MindVoice: Reconstructing Intelligible Speech from Non-invasive Neural Signals with Pretrained Priors
This work is significant for individuals with communication impairments, offering a promising step towards non-invasive speech brain-computer interfaces, and also contributes to auditory neuroscience research by providing a new tool to probe human auditory perception.
This paper addresses the challenge of reconstructing intelligible speech from noisy non-invasive neural signals (EEG and MEG). The authors introduce MindVoice, a framework that leverages pretrained models to recover both high-level semantic content and fine-grained acoustic attributes from neural recordings, leading to substantially improved speech intelligibility compared to existing methods.

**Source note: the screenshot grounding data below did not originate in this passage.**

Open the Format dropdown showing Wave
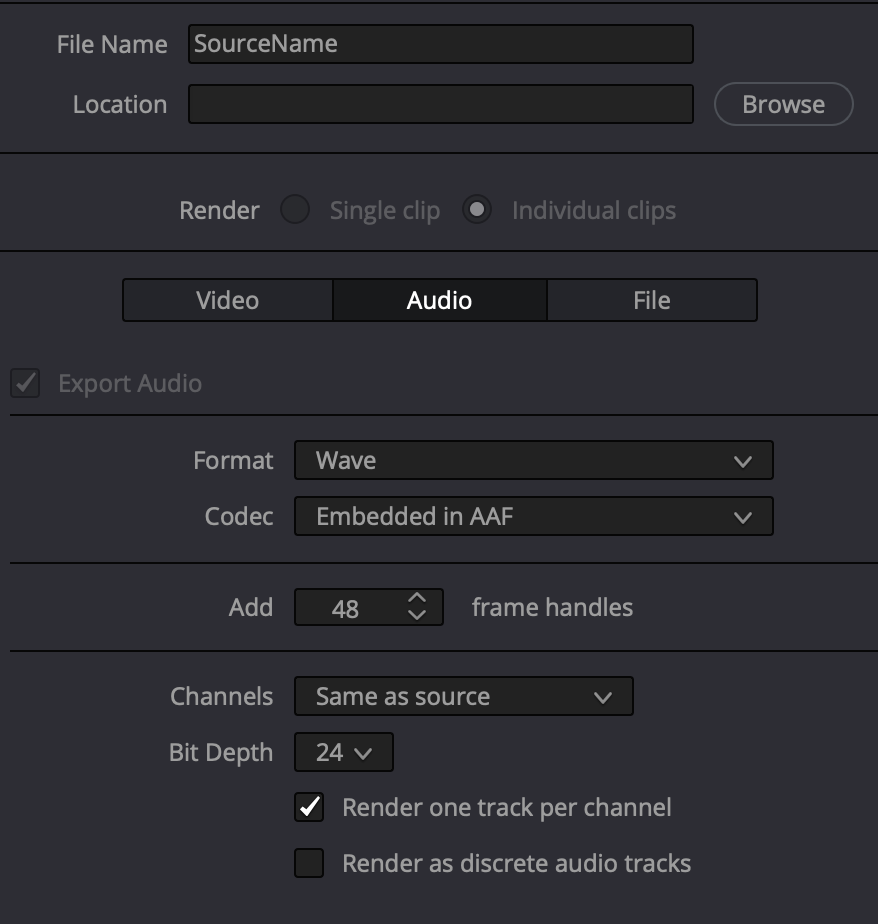 533,461
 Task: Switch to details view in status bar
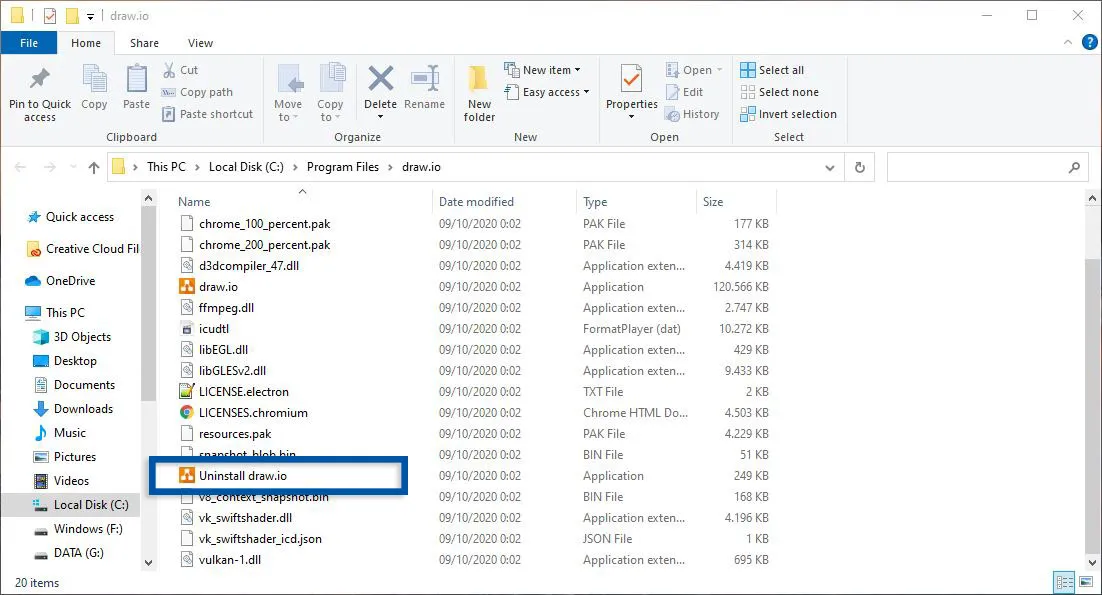[x=1064, y=581]
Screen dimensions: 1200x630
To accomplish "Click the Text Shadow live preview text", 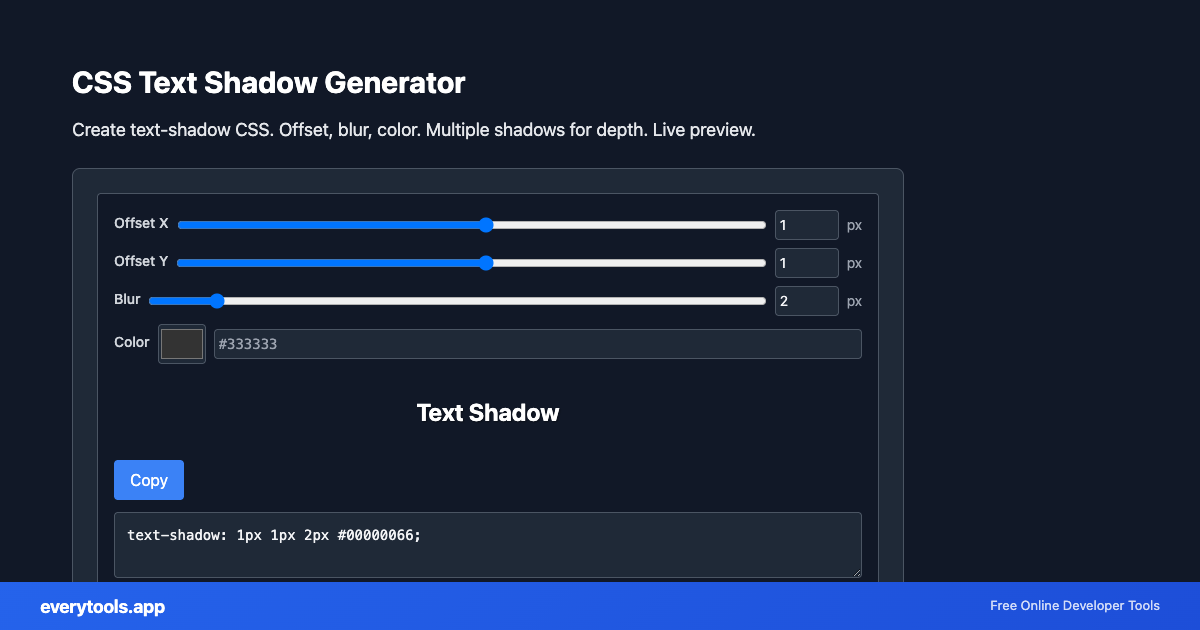I will click(x=487, y=412).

Reconstructing continuous speech from non-invasive neural recordings is a fundamental problem for probing human auditory perception and building safe, scalable speech brain-computer interfaces. Despite recent progress, intelligible reconstruction remains elusive, as non-invasive recordings are inherently noisy, spatially blurred, and only partially preserve information about perceived speech. Existing methods directly map neural activity to entangled speech representations before synthesizing waveforms with neural vocoders, resulting in spectral-similar but unintelligible results. To overcome these limitations, we introduce MindVoice, a neuro-to-speech reconstruction framework that uses pretrained models to compensate for the incomplete semantic and acoustic information in neural recordings. MindVoice disentangles reconstruction into two complementary pathways: one recovers high-level semantic content, while the other estimates fine-grained acoustic attributes. These inferred representations are then fused with powerful speech generation models and in-context voice cloning to synthesize natural and intelligible utterances. Extensive experiments on EEG and MEG demonstrate that MindVoice substantially outperforms existing methods on various metrics. These results show that pretrained priors provide a principled way to bridge the gap between noisy neural recordings and natural speech, highlighting a promising attempt for auditory neuroscience research and non-invasive speech brain-computer interfaces.